Saat menyaksikan jalannya parade dari panggung utama, Firsta mengaku terkesan dengan kualitas pertunjukan yang disuguhkan. Menurutnya, setiap penampilan selalu menghadirkan kekayaan budaya Banyuwangi yang dikemas secara kreatif dan memikat.
"Saat ini sudah kesekian kalinya ke Banyuwangi Ethno Carnival, dan tentunya acara ini seperti biasa selalu luar biasa. Dan mulai dari tadi defile pertama, kedua, ketiga, dan seterusnya selalu menampilkan budaya-budaya yang elaboratif. Harapannya ke depan semoga BEC terus langgeng, semakin sukses, dan pastinya terus menampilkan karya-karya dari daerah Banyuwangi yang tentunya luar biasa," ujar Firsta.
Apresiasi dari Puteri Indonesia 2025 tersebut menjadi dorongan positif bagi penyelenggaraan BEC yang selama ini konsisten mengangkat kekayaan budaya lokal sebagai daya tarik utama.
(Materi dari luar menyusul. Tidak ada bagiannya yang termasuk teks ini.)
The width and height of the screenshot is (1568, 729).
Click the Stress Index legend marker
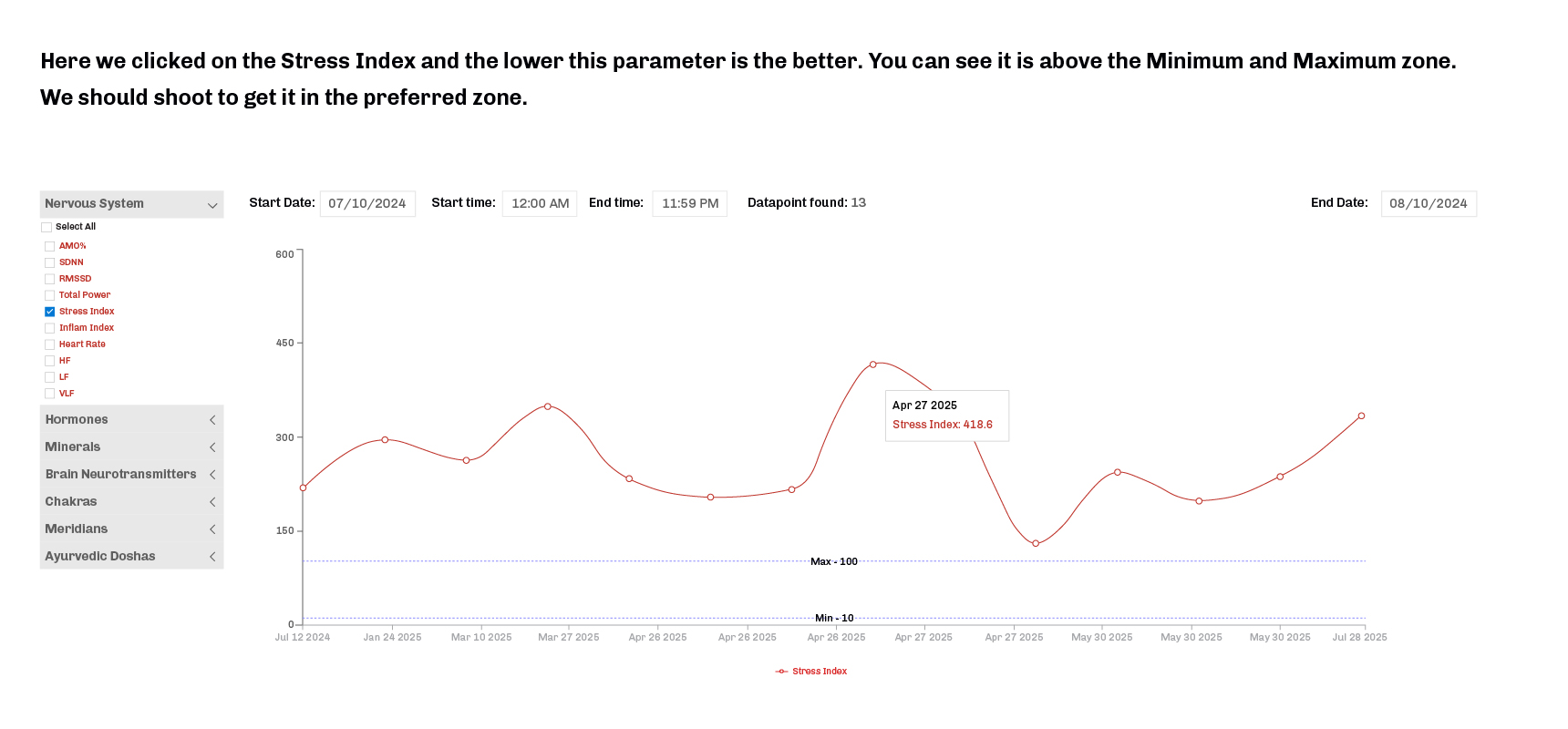781,672
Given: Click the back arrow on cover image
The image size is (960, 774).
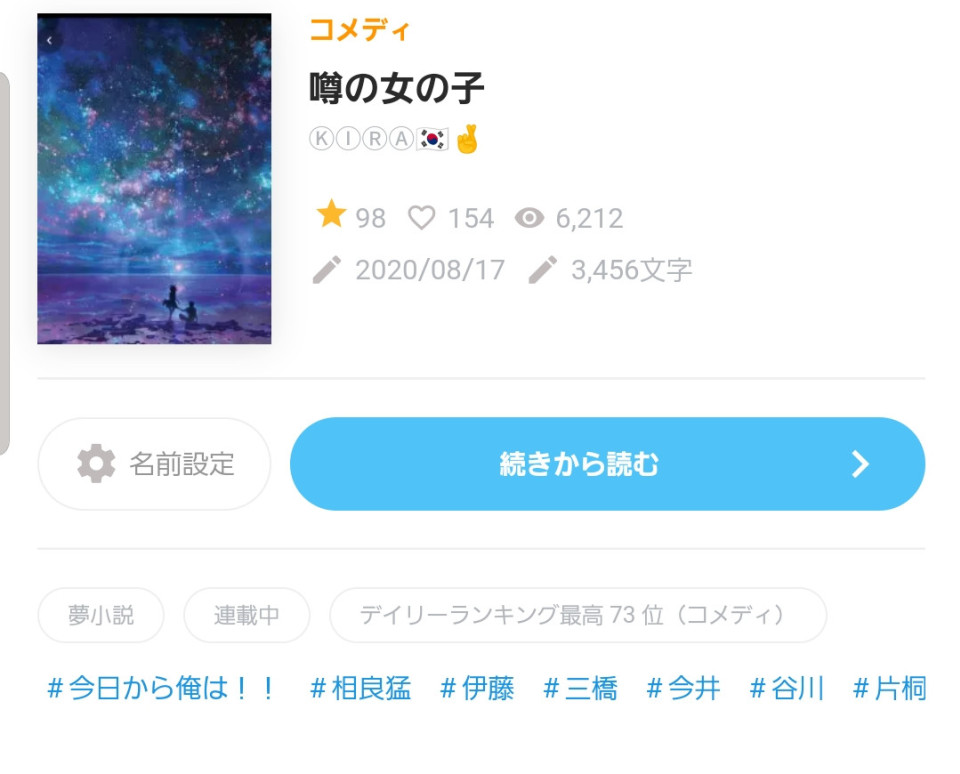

Kehadiran figur nasional dalam festival itu juga memperkuat citra Banyuwangi sebagai destinasi yang mampu memadukan pelestarian budaya dengan industri pariwisata kreatif.
Kesuksesan Banyuwangi Ethno Carnival 2026 semakin menegaskan posisi Banyuwangi sebagai salah satu pusat festival budaya terkemuka di Indonesia. Konsistensi menghadirkan tema-tema yang sarat nilai sejarah, didukung kreativitas desainer dan talenta lokal, menjadi modal penting dalam memperkenalkan budaya Osing ke panggung nasional maupun internasional.